## PROBLEM STATEMENT:
Without the images, print all the entries below exactly as given.

## RECORDS:

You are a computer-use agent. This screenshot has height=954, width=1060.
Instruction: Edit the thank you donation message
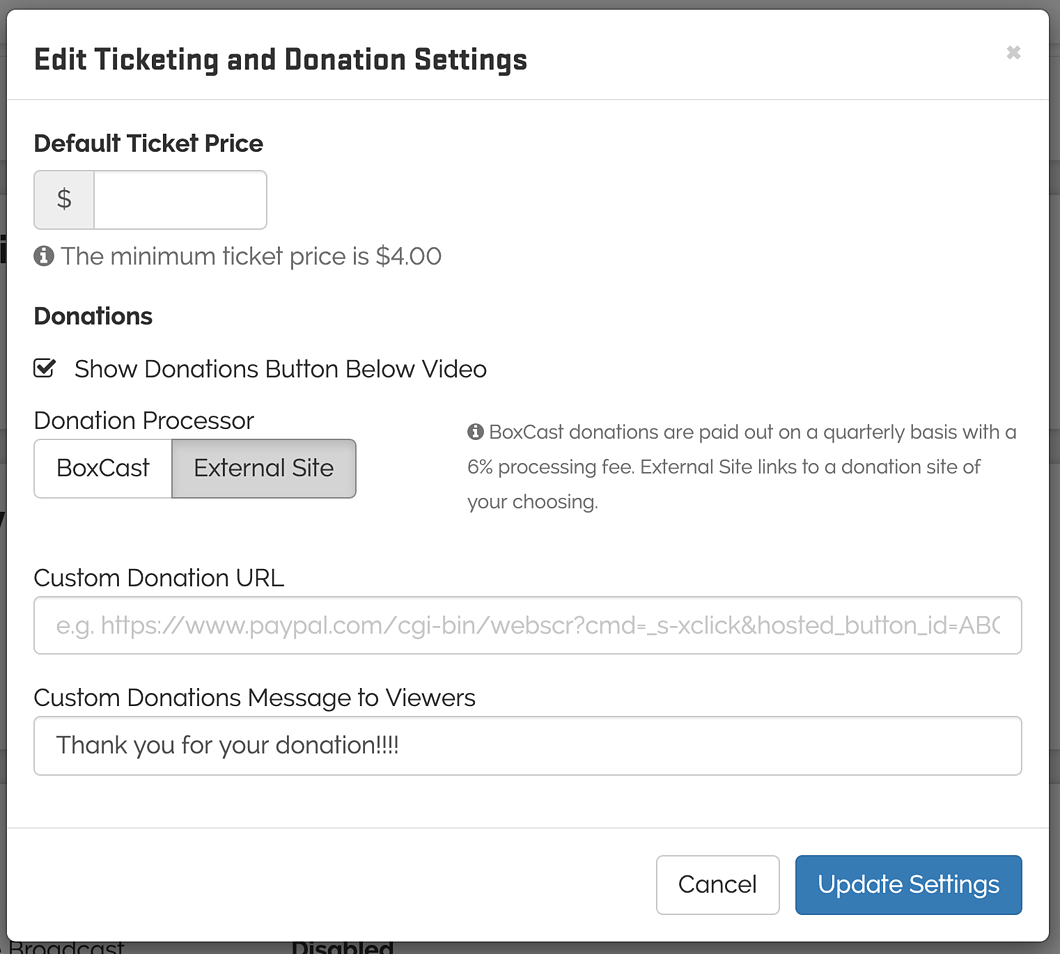(x=527, y=745)
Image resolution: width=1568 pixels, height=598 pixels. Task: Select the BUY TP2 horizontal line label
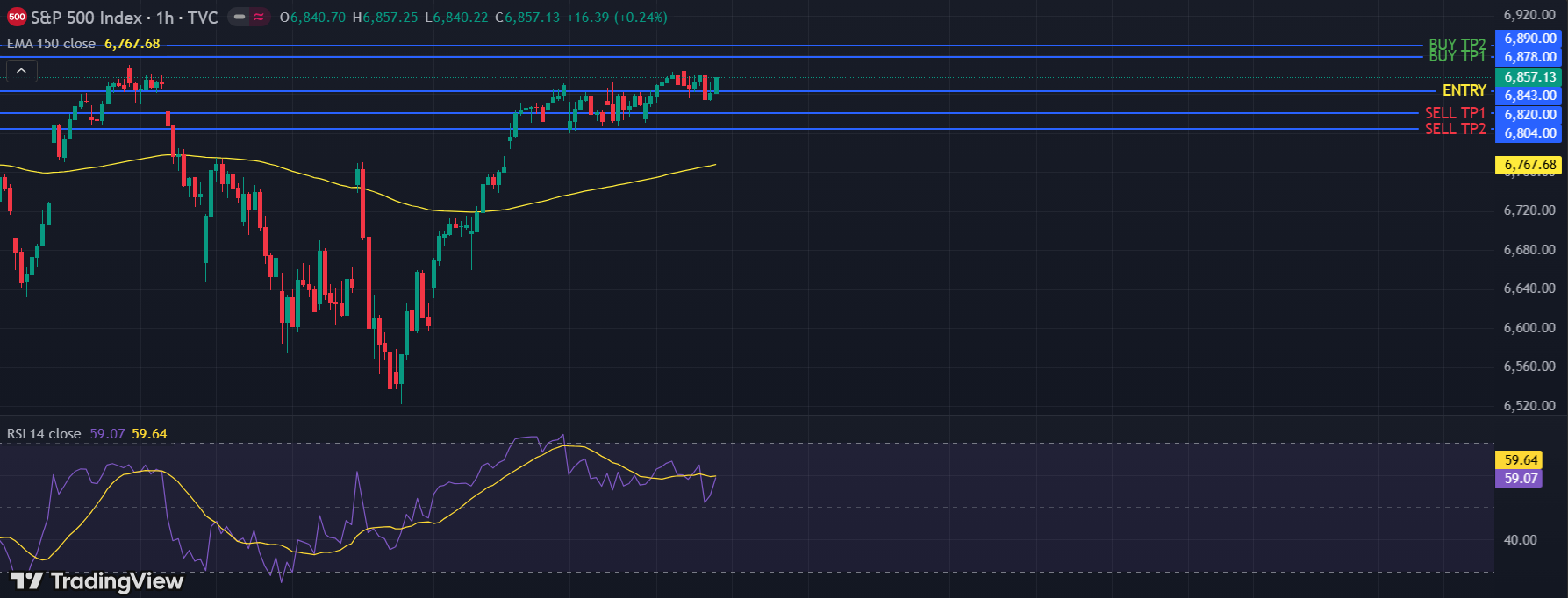1457,43
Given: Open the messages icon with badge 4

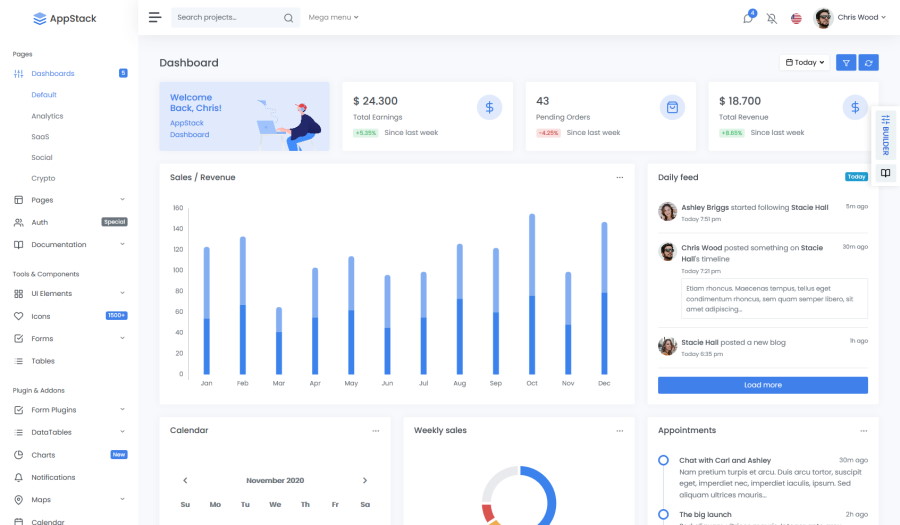Looking at the screenshot, I should tap(747, 18).
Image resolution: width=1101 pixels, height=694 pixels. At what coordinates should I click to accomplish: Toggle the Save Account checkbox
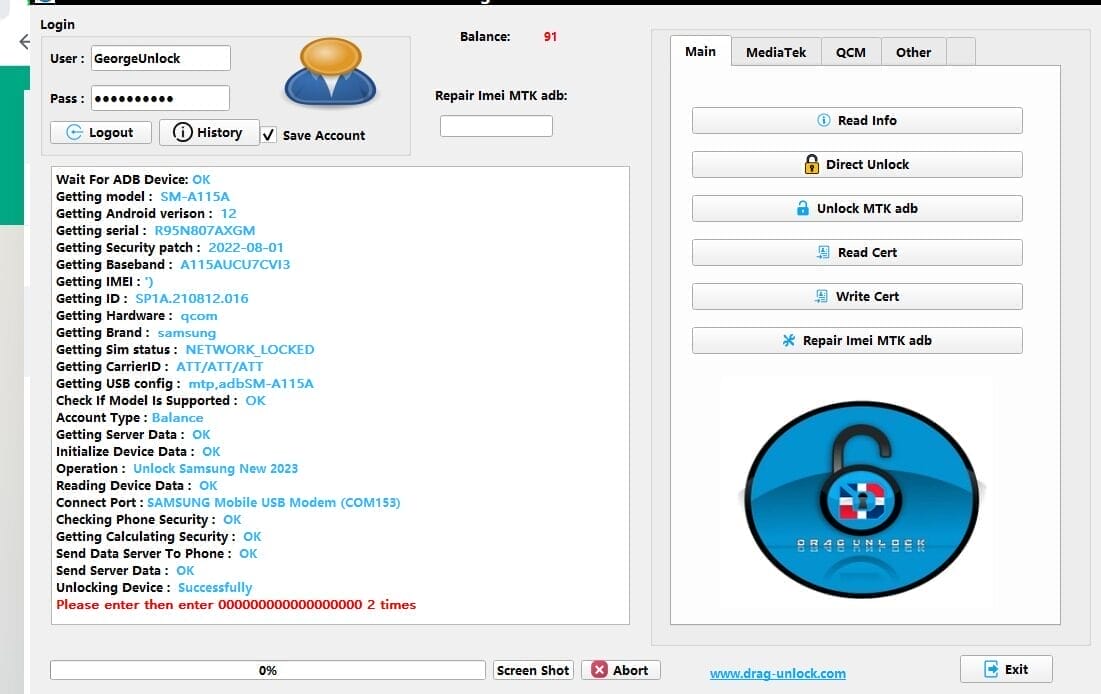click(x=268, y=135)
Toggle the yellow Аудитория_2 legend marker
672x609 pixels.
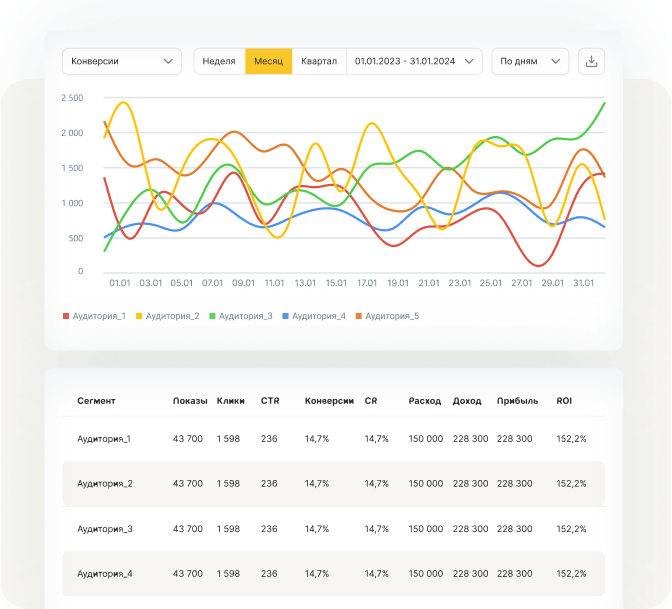pyautogui.click(x=139, y=316)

## RESPONSE:
You are a computer-use agent. This screenshot has height=954, width=1060.
Instruction: Edit the thank you donation message
(x=527, y=745)
Image resolution: width=1568 pixels, height=598 pixels. Task: Select the BUY TP2 horizontal line label
1457,43
Given: Open the messages icon with badge 4

Looking at the screenshot, I should tap(747, 18).
Image resolution: width=1101 pixels, height=694 pixels. At what coordinates should I click to accomplish: Toggle the Save Account checkbox
click(x=268, y=135)
Toggle the yellow Аудитория_2 legend marker
672x609 pixels.
pyautogui.click(x=139, y=316)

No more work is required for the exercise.